Verilen Alıştırma. Büyükada yazısında "Büyükada'ya Nezaman Gidilir" sözlerinden başlayıp "mevsim gidilir :)" sözlerine kadar uzanan bölümün tamamını hiçbir değişiklik yapmadan alıntılayın.

Metin.

Büyükada

Şubat 25, 2018

Daha önce gitmediyseniz ayak bastığınız andan itibaren sizi büyüleyecek. Eğer benim gibi devamlı gidenlerdenseniz her defasında yine zevk alacağınız yerdir Büyükada. Efsaneleri, multikültürel yaşantısı, tarihinde sürgünleriyle hikaye dolu bu adayı hakkını vererek dolaşmak isterseniz aşağıdaki uzunca yazıyı üşenmeden okuyun derim. (:



Büyükada'ya Nezaman Gidilir ?
Kişisel tavsiyemdir haftasonu gidilmez :) Eğer fırsatınız varsa hafta içi gidin derim tabi yoksa yapacak bir şey yok adanın o kalabalığını atlatıp tepelere çıktığınızda karmaşadan kurtulacaksınız zaten korkulacak bir şey yok. Yazın çok çok kalabalık olduğu için ilkbahar, sonbahar başka güzeldir. Ergüvanlar açar.. Tabi benim fikrim her mevsim güzel her mevsim gidilir :)

Ne Yenir ?

Favori Kumpircim ( Adını bilmiyorum )

Metin ve öğeler için işaretleme kayıtları

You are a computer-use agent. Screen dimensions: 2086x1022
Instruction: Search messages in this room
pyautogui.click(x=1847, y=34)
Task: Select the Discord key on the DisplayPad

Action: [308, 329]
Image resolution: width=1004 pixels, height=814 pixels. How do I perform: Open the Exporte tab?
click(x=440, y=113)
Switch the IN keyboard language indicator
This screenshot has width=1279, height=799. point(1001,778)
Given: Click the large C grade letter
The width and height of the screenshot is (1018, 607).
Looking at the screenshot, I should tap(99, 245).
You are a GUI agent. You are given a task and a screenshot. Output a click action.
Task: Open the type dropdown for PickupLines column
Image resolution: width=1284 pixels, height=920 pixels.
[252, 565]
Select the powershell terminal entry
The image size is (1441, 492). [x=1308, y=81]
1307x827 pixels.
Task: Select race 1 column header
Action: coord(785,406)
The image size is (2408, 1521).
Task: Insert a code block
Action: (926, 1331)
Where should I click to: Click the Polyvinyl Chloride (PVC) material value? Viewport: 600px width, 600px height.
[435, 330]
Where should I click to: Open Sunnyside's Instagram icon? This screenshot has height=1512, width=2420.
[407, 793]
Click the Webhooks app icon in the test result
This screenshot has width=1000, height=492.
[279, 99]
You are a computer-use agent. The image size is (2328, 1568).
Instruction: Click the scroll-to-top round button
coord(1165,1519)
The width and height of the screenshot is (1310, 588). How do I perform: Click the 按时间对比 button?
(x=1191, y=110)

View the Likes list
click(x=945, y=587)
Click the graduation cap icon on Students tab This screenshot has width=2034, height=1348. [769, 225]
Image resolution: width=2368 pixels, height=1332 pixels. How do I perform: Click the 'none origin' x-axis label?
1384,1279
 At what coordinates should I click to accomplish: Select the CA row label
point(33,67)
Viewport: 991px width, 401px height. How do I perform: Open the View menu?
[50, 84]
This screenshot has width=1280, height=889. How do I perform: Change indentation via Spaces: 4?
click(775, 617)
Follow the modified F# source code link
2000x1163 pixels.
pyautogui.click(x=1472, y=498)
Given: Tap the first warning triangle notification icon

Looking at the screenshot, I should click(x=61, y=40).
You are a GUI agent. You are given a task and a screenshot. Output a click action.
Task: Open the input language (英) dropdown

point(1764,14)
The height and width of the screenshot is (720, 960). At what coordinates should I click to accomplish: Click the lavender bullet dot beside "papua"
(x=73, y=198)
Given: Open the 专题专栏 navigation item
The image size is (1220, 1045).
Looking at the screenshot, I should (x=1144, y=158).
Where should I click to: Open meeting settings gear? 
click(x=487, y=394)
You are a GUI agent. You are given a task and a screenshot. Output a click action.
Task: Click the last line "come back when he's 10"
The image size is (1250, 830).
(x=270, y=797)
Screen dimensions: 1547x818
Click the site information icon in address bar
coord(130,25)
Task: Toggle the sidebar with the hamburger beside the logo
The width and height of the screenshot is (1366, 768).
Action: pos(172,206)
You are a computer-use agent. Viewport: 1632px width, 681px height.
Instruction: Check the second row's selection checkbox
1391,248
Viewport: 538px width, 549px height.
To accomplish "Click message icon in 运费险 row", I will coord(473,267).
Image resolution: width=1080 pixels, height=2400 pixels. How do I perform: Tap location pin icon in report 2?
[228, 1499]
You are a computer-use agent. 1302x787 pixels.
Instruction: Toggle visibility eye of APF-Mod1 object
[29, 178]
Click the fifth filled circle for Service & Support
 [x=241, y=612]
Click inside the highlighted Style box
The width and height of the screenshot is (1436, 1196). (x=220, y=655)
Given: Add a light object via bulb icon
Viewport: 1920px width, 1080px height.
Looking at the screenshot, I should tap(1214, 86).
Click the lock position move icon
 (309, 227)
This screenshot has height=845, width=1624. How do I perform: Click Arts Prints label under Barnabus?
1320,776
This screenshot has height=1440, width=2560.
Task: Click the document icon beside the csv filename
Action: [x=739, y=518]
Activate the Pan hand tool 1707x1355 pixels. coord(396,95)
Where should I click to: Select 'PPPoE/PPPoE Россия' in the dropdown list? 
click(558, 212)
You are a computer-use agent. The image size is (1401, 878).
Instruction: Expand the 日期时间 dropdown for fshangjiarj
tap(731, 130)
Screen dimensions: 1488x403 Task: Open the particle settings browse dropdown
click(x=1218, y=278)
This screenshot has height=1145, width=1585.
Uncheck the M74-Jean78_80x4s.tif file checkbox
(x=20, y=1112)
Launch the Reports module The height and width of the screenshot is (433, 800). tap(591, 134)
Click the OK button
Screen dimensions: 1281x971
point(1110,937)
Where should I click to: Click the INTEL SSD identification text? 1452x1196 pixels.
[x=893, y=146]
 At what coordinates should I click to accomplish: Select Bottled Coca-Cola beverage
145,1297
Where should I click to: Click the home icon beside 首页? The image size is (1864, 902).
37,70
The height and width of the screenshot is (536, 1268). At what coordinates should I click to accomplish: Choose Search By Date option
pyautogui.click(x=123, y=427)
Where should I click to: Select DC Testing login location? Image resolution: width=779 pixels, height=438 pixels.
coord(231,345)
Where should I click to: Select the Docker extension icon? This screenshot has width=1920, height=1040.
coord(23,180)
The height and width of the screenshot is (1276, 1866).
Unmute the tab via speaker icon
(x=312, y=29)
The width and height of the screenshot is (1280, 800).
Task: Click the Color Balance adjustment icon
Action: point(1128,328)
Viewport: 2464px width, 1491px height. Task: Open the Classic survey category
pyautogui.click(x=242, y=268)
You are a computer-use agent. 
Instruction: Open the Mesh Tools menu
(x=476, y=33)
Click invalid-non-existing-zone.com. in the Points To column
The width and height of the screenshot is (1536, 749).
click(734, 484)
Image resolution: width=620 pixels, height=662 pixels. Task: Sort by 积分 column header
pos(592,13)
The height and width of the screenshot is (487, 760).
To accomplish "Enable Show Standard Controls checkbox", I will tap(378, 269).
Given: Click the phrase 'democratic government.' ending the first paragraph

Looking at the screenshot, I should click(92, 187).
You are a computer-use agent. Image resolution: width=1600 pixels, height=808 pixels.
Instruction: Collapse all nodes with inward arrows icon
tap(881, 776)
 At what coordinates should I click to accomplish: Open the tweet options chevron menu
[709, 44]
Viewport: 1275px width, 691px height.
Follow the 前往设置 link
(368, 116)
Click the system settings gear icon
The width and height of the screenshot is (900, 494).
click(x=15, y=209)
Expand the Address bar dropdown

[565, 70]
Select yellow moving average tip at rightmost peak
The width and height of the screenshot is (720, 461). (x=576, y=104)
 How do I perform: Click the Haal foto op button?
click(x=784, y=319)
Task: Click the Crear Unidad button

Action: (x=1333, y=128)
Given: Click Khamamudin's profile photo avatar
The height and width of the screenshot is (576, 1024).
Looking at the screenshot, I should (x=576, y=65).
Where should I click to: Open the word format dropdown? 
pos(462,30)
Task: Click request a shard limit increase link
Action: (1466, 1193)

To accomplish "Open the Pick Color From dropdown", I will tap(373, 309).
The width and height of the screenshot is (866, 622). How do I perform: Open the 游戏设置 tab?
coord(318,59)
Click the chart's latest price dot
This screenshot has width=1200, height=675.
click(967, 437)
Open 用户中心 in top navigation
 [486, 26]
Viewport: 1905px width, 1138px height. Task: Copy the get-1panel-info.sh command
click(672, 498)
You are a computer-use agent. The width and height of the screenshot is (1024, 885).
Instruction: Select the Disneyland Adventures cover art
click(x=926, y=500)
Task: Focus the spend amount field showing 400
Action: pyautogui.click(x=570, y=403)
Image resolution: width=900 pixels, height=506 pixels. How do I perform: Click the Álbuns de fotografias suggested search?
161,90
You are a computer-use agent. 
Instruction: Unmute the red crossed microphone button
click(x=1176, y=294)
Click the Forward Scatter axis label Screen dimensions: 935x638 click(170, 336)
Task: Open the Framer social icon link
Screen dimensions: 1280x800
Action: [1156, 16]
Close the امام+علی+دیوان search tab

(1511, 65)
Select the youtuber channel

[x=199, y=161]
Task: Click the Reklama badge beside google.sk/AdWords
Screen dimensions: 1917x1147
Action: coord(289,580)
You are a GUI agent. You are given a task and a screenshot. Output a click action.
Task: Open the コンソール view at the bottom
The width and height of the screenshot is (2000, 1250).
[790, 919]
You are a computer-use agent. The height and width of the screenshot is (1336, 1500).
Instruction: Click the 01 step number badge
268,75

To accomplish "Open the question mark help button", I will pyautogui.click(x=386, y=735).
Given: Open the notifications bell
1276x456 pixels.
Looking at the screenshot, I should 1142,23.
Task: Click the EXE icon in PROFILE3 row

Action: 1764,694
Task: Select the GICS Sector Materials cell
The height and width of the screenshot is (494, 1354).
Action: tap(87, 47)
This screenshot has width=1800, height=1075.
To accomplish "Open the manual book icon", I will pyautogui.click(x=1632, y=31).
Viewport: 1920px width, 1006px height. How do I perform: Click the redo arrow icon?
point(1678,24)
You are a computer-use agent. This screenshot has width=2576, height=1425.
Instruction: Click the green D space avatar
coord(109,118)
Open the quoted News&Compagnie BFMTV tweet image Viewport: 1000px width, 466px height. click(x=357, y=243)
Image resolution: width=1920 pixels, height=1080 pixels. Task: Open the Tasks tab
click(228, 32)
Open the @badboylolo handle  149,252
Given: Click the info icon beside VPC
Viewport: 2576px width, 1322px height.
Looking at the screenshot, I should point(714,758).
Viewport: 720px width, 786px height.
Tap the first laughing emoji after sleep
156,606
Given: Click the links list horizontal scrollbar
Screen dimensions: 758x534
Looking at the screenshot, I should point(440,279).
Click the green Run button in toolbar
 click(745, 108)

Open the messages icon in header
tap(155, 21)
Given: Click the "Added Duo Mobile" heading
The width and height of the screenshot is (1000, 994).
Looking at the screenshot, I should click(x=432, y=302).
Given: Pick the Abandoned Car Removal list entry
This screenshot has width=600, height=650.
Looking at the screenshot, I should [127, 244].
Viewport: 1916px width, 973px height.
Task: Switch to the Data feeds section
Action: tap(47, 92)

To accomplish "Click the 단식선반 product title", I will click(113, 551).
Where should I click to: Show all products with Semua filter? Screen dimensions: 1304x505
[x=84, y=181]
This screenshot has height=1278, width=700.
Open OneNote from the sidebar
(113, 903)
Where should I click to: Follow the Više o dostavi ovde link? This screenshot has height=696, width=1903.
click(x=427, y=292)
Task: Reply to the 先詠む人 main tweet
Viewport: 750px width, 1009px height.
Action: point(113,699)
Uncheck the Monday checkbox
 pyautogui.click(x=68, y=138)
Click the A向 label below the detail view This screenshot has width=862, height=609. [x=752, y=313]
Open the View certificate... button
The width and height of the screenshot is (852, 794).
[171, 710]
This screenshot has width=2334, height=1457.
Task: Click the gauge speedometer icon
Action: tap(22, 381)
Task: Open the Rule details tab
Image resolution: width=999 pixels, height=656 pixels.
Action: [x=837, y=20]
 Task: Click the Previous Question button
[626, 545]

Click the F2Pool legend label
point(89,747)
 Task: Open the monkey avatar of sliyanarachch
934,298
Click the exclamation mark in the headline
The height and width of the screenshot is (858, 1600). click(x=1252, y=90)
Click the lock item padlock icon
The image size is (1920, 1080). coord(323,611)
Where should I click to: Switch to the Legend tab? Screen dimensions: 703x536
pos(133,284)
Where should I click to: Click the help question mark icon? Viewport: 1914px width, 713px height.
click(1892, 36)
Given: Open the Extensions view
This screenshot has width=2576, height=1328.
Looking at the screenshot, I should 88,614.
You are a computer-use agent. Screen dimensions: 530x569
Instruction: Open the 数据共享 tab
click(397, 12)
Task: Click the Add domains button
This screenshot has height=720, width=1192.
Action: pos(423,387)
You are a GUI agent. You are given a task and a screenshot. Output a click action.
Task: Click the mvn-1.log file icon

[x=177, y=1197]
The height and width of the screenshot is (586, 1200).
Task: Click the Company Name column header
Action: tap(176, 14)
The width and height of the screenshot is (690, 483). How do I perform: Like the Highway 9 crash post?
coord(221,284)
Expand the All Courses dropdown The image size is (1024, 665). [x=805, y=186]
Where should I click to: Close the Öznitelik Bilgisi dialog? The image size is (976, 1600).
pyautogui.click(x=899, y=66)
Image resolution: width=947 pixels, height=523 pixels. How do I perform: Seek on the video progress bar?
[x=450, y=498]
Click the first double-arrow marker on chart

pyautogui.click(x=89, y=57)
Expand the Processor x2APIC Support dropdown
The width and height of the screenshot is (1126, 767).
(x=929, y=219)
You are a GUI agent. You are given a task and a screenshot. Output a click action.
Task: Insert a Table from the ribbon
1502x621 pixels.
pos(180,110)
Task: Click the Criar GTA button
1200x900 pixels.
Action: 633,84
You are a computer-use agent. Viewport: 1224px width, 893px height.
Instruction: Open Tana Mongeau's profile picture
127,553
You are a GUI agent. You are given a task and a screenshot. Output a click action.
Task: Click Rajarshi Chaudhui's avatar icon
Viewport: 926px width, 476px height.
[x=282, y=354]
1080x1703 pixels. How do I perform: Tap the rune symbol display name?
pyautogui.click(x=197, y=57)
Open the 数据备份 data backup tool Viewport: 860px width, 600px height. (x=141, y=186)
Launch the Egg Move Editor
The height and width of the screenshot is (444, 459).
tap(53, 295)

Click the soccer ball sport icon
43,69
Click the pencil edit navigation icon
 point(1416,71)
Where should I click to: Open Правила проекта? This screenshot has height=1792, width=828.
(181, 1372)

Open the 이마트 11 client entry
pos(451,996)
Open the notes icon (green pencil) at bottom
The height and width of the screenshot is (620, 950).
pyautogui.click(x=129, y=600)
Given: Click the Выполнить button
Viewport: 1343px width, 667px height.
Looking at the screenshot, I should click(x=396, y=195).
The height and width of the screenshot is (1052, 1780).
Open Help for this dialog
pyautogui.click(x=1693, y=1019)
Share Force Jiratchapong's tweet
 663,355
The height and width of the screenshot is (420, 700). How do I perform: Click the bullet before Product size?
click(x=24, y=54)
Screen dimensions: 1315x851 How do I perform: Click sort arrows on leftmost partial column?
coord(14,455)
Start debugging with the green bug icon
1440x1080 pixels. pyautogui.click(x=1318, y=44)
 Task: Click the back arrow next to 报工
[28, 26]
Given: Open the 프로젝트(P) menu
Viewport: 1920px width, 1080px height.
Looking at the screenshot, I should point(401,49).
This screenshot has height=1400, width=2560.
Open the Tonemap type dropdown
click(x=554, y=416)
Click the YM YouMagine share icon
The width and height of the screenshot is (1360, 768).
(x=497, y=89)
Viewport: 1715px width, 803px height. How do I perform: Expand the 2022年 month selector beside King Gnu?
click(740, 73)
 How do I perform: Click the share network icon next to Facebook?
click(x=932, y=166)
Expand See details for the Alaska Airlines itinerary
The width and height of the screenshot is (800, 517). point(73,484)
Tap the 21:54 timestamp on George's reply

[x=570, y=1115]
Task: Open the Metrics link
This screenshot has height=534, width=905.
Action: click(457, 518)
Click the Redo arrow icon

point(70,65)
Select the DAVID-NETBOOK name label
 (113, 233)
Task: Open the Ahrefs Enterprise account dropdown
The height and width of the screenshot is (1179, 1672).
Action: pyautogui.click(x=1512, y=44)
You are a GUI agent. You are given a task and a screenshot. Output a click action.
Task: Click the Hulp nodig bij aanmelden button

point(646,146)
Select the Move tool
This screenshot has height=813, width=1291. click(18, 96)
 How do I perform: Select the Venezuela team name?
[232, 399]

Tamamlanmış Cevap.
Büyükada'ya Nezaman Gidilir ?
Kişisel tavsiyemdir haftasonu gidilmez :) Eğer fırsatınız varsa hafta içi gidin derim tabi yoksa yapacak bir şey yok adanın o kalabalığını atlatıp tepelere çıktığınızda karmaşadan kurtulacaksınız zaten korkulacak bir şey yok. Yazın çok çok kalabalık olduğu için ilkbahar, sonbahar başka güzeldir. Ergüvanlar açar.. Tabi benim fikrim her mevsim güzel her mevsim gidilir :)